Document passage:
==*==

Here is the experimental "binary RREIL" encoding I mentioned, which uses 27 bytes per Statement (compared to previous 220):

use scroll::{Pread, Gread, Pwrite, Gwrite};
use {Result, Rvalue, Lvalue, Statement};
use serde::{Serialize,Deserialize};
use std::fmt::{self, Formatter, Debug};
use std::collections::HashMap;

/// 
pub struct StrTable {
    data: HashMap<String, u32>,
    idx: u32,
}

impl StrTable {
    /// 
    pub fn new() -> Self {
        StrTable { data: HashMap::<String, u32>::new(), idx: 1 }
    }

    ///
    pub fn get(&self, key: &str) -> Option<&u32> {
        self.data.get(key)
    }

    ///
    pub fn find(&self, idx: u32) -> Option<&String> {
        for (name, name_idx) in self.data.iter() {
            if *name_idx == idx {
                return Some(name)

==*==

Data:

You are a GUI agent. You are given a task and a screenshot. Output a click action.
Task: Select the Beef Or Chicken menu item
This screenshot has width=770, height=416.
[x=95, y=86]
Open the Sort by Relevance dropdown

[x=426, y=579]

==*==

What is needed: Extend the binary RREIL encoding code from its final line.

Reply to the exercise:
            }
        }
        None
    }
    ///
    pub fn push(&mut self, key: &str) {
        self.data.insert(key.to_owned(), self.idx);
        self.idx += 1;
    }
}

/// 
#[derive(Clone,PartialEq,Eq,Serialize,Deserialize)]
pub struct RvalueBits {
    bits: [u8; 9]
}

impl fmt::Debug for RvalueBits {
    fn fmt(&self, f: &mut fmt::Formatter) -> fmt::Result {
        for byte in self.bits.iter() {
            write!(f, "{:08b}", byte)?;
        }
        Ok(())
    }
}

impl RvalueBits {
    /// bits
    pub fn bits(&self) -> &[u8] {
        &self.bits[..]
    }
    ///
    pub fn into(self, strtable: &StrTable) -> Result<Rvalue> {
        let tag = self.bits[0];
        if tag == 0xff {
            Ok(Rvalue::Undefined)
        } else if tag & 0x1 == 0 { // constant
            let size = ((tag & 0xfe) >> 1) as usize;
            let value: u64 = self.bits.pread(1)?;
            Ok(Rvalue::Constant { value, size })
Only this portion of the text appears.